-------- Source data
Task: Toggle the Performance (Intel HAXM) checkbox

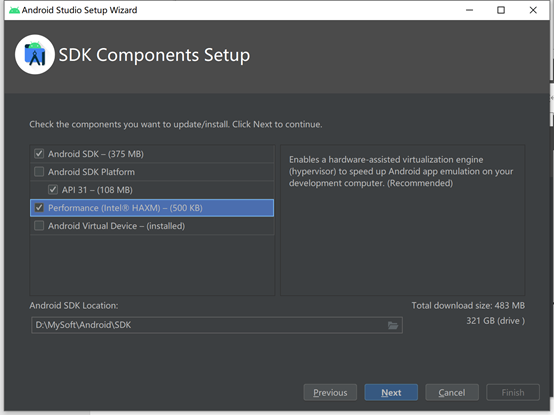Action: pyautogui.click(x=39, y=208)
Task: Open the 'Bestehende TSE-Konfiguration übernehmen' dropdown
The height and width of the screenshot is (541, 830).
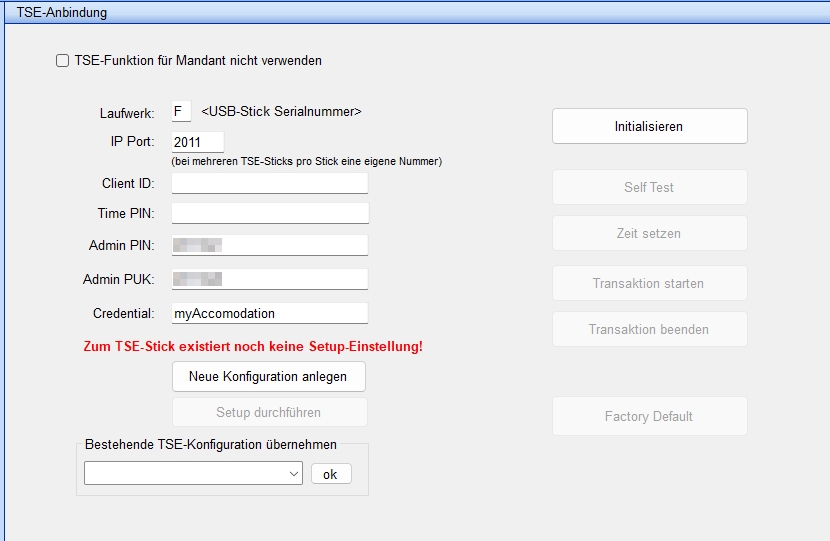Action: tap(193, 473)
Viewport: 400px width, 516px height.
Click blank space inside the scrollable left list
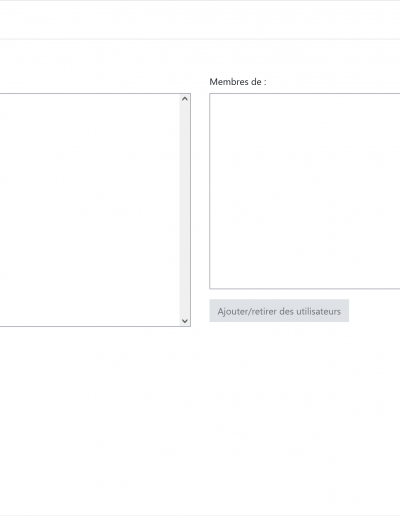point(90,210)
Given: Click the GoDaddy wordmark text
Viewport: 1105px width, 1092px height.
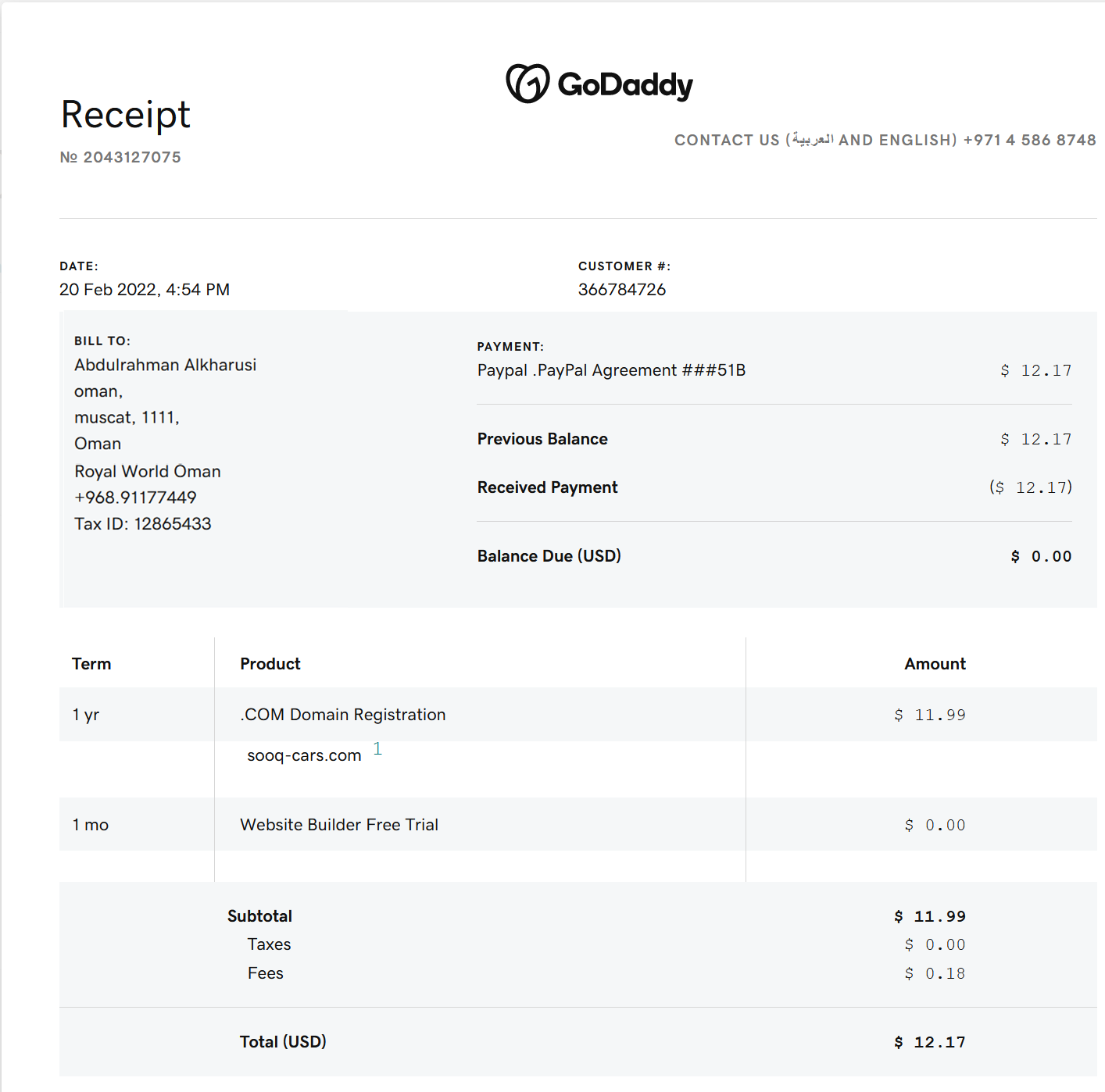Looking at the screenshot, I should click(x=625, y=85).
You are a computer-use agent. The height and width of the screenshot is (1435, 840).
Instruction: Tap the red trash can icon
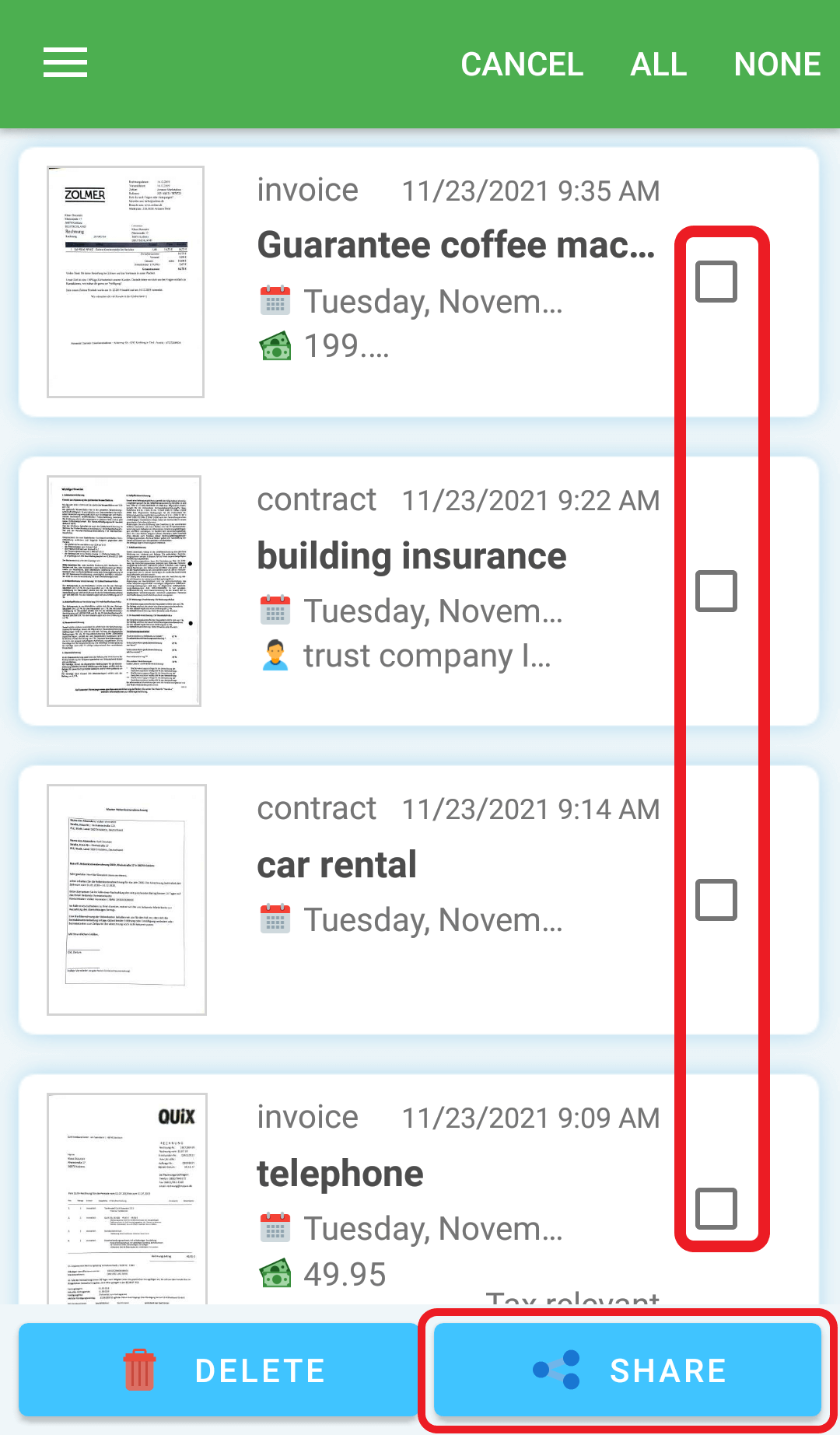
----------------
- What is expected
The copy starts at the line holding "The height and width of the screenshot is (541, 830)." and ends at the last line of the records above. Transcribe those lines exactly, pictures excluded.

- Worked solution
The height and width of the screenshot is (541, 830).
Action: tap(193, 473)
Viewport: 400px width, 516px height.
Click blank space inside the scrollable left list
point(90,210)
Given: Click the GoDaddy wordmark text
Viewport: 1105px width, 1092px height.
Looking at the screenshot, I should click(x=625, y=85).
You are a computer-use agent. The height and width of the screenshot is (1435, 840).
Instruction: Tap the red trash can icon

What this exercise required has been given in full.